6. the wheel conveyor (10) according to any one of claims 1 to 3, wherein, angle [alpha] causes axis A-A Or B-B vertical line L2A, L2B is substantially intersecting at the point C at axis A-A or B-B rears with the longitudinal axis X.

7. the wheel conveyor (10) according to any one of Claims 1-4, wherein, the conveying device includes Posterior axis Y-Y, a pair of rear wheels (18), (20) rotate around the posterior axis, and wherein, angle [alpha] causes axis A-A or B-B Vertical line L2A, L2B intersect at the C points overlapped with axis Y-Y with the longitudinal axis X.

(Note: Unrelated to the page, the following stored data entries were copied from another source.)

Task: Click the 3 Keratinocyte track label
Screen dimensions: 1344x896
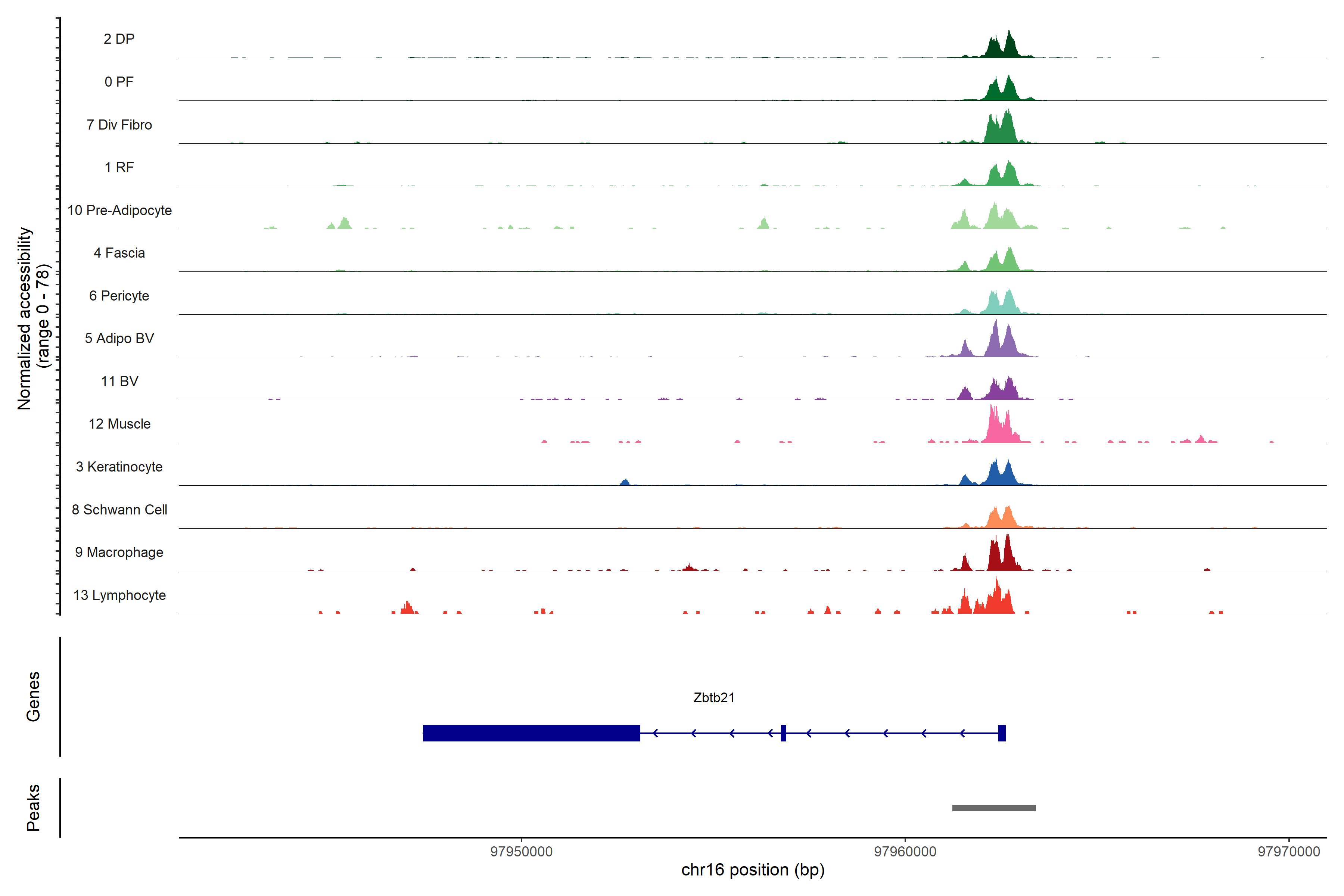Action: click(119, 467)
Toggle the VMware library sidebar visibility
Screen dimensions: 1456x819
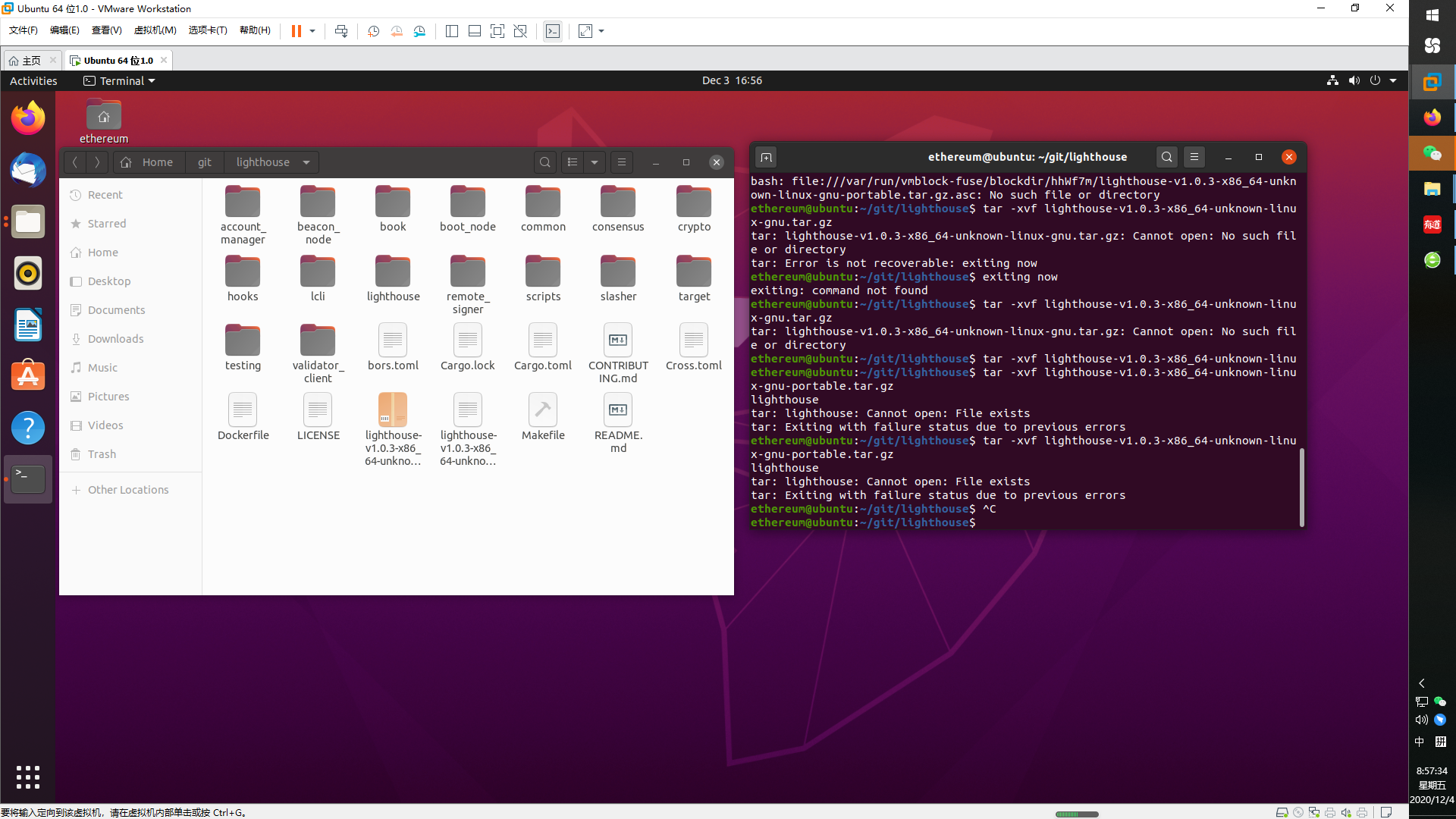coord(452,31)
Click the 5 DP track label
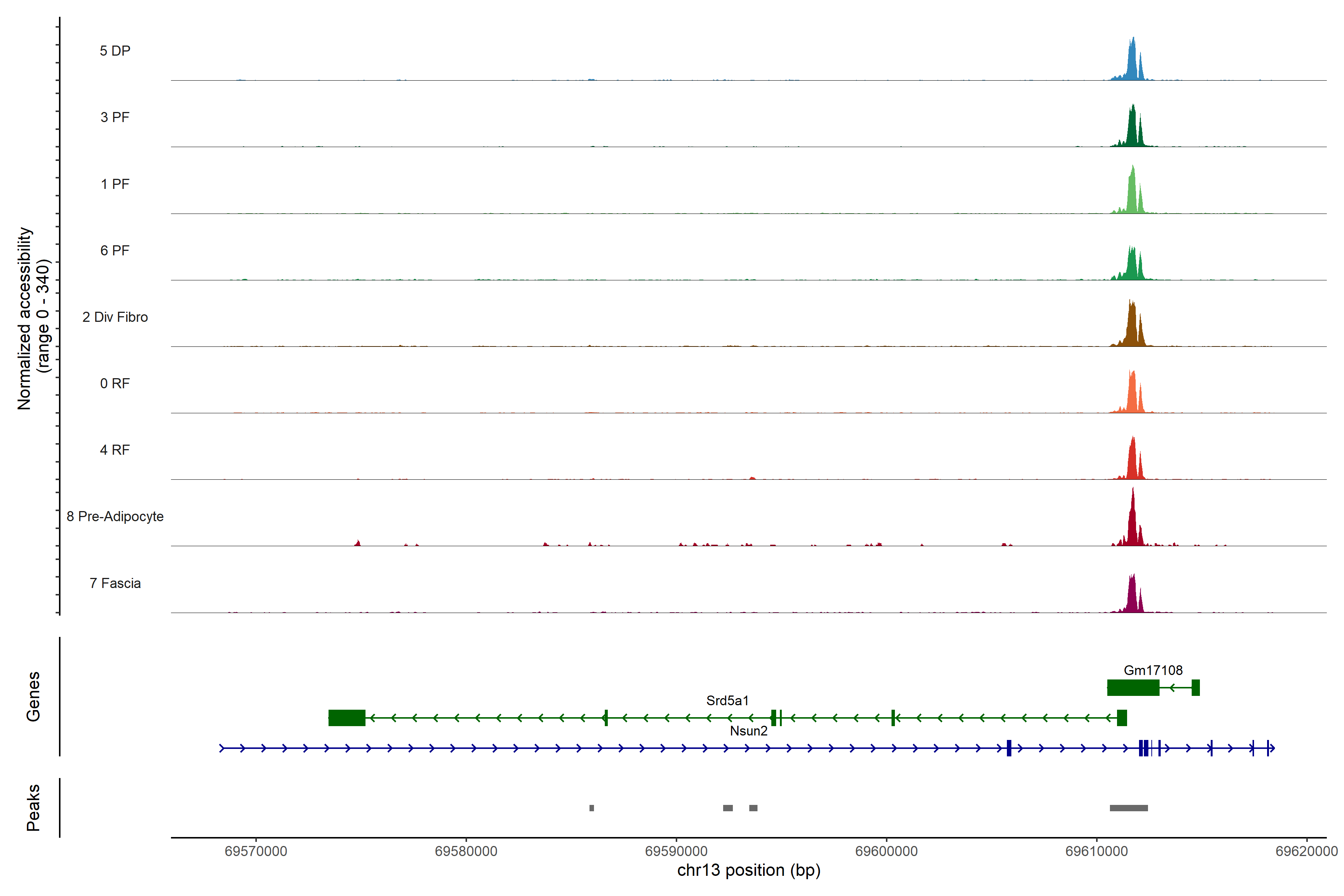 [x=115, y=51]
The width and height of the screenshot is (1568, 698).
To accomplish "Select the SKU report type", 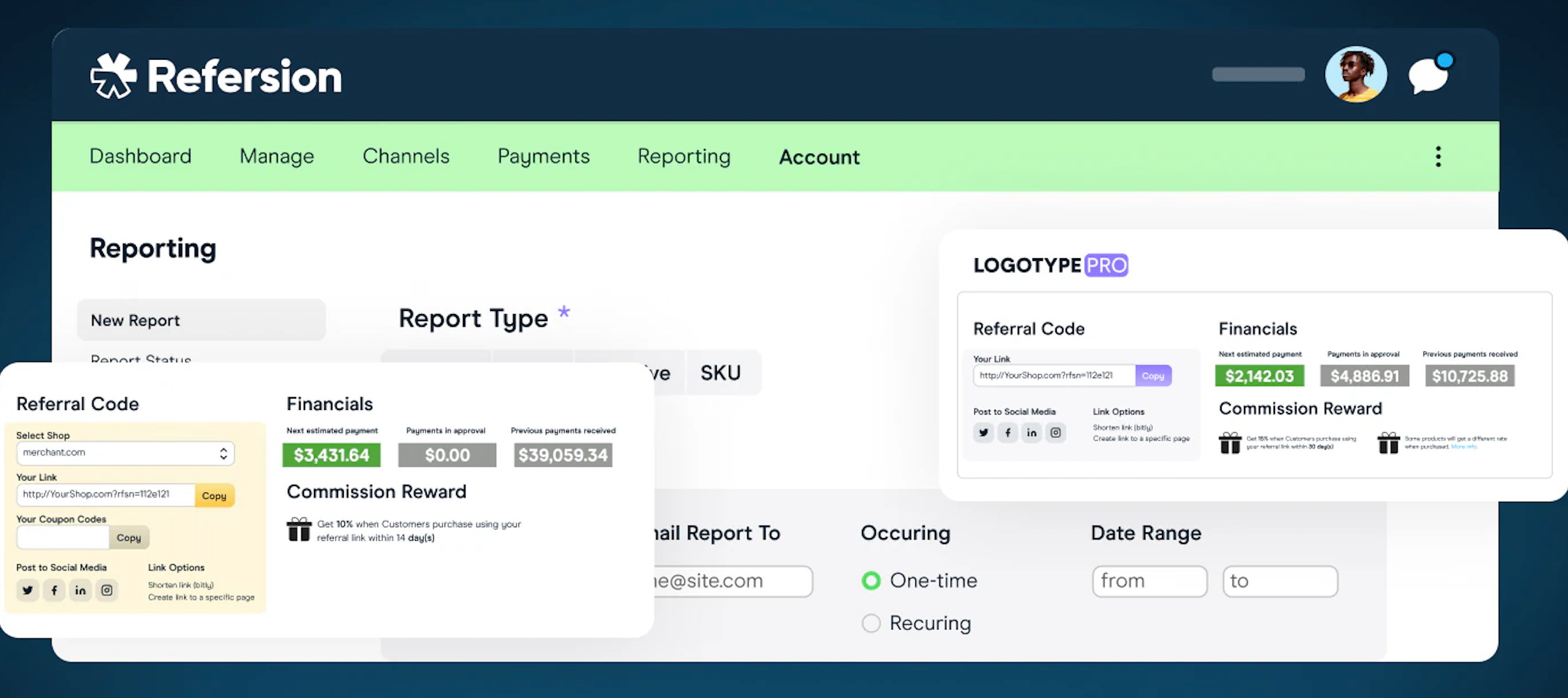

8. the wheel conveyor (10) according to any one of claim 1 to 5, in addition to rear overhang frame member (30), The rear overhang frame member (30) has left side (30a) and right side (30b), and with around center on the chassis (12) Axis X is pivoted movement.

9. wheel conveyor (10) according to claim 6, wherein, the rear overhang frame member (30) includes substantially firm Property cross member (32), have on the left side (30a) of the cross member (32) on first end (32e) and right side (32b) and have There is the second end (32f), and including longitudinal axis Y, and wherein, the axis Y is substantially perpendicular to the chassis (12) Axis X, and wherein, wheel (18) or (20) are provided with each end, and each wheel (18), (20) are installed into use In around the axis Y or around axis rotation substantially parallel with Y.

10. the wheel conveyor (10) according to any one of claim 1 to 7, including damping mechanism (94), to hinder Any motion between the one or more of forearms of Buddhist nun (24a), (24b) and the chassis (12).

11. the wheel conveyor (10) according to any one of claim 1 to 8, wherein, the damping mechanism includes Compressible member (94) on the chassis (12).

12. wheel conveyor (10) according to claim 9, is additionally included in every in the forearm (24a), (24b) Compressible member (94a) above individual forearm.

13. the wheel conveyor (10) according to any one of claim 1 to 10, wherein, it is one or more of Forearm (24a), (24b) are each arranged on one or more flaps (90a), on (90b), the flap (90a), (90b) Each be arranged on is used to be pivoted movement around any one of axis A-A or axis B-B on the chassis (12).

14. wheel conveyor (10) according to claim 11, wherein, one or more of flaps (90a), (90b) includes lower surface (90U), and wherein, the damping mechanism (94) is in the lower surface (90U) and the chassis (12) The first base component (12a) between extend.

15. the wheel conveyor (10) according to any one of claim 1 to 12, wherein, the rear overhang frame member (30) one or more second damping members (100), (102) are included, to damp the rear overhang frame member (30) around axis X Any movement.

16. the wheel conveyor (10) according to any one of claim 1 to 12, wherein, the chassis (12) is also Including multiple installed parts (122) for receiving installed body (80), (124), (126).

17. the wheel conveyor (10) according to any one of claim 1 to 14, wherein, chassis (12) bag The top plate (12b) above the first component (12a) is included, and wherein, one or more of damper member quilts Between top plate.

18. the wheel conveyor (10) according to claims 14 or 15, wherein, one or more of installed parts (122), one or more of (124), (126) installed part are installed on the top plate (12b).

19. the wheel conveyor (10) according to any one of claim 1 to 16, wherein, the front-wheel (14), (16) castor is included.